Task:
A single number is wanted: how many lines of the data include the string "agent".

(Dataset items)
★ ★ ★
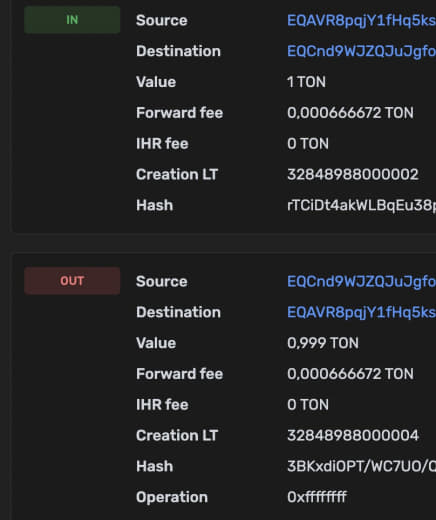436x520 pixels.
Task: Open the IN message destination address link
Action: pyautogui.click(x=362, y=51)
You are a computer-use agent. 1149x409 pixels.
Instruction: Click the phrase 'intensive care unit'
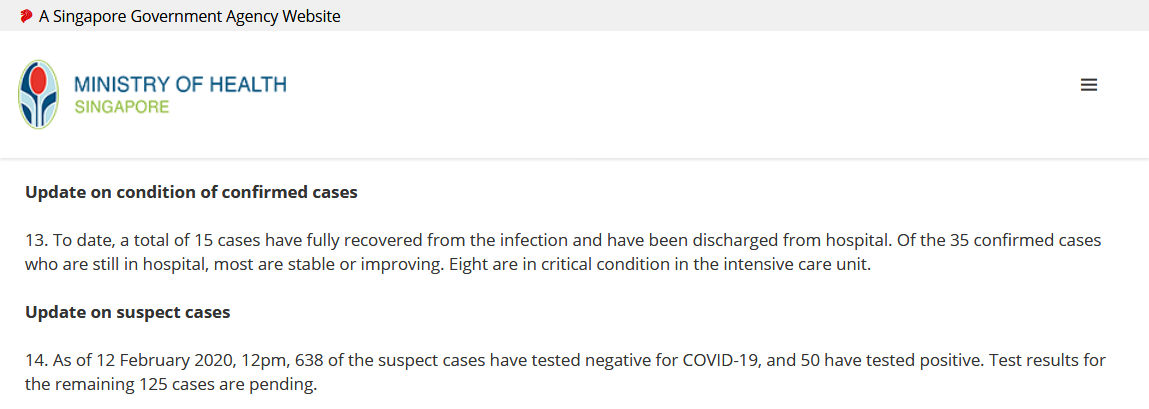click(807, 264)
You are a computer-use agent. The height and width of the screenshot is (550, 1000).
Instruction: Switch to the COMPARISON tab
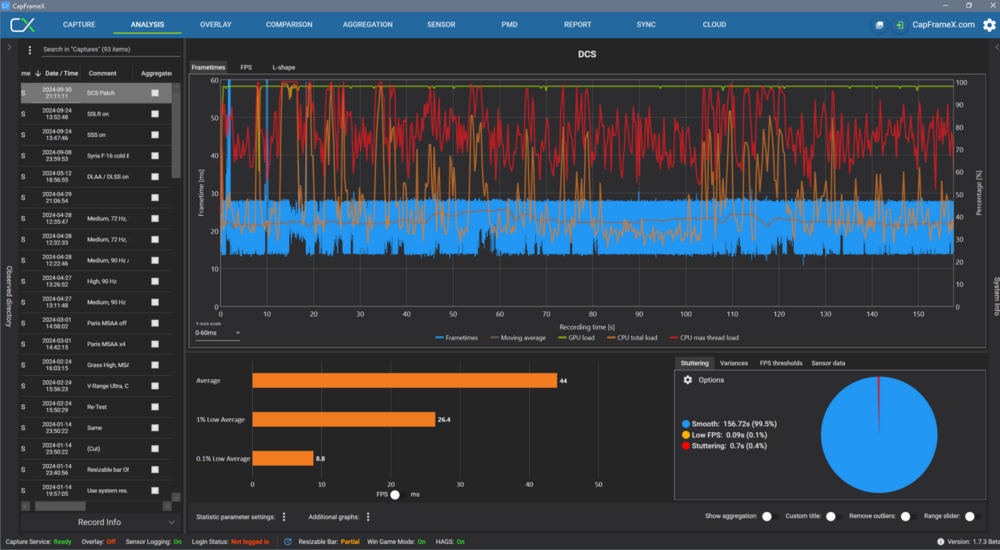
★ ★ ★
Problem solution:
2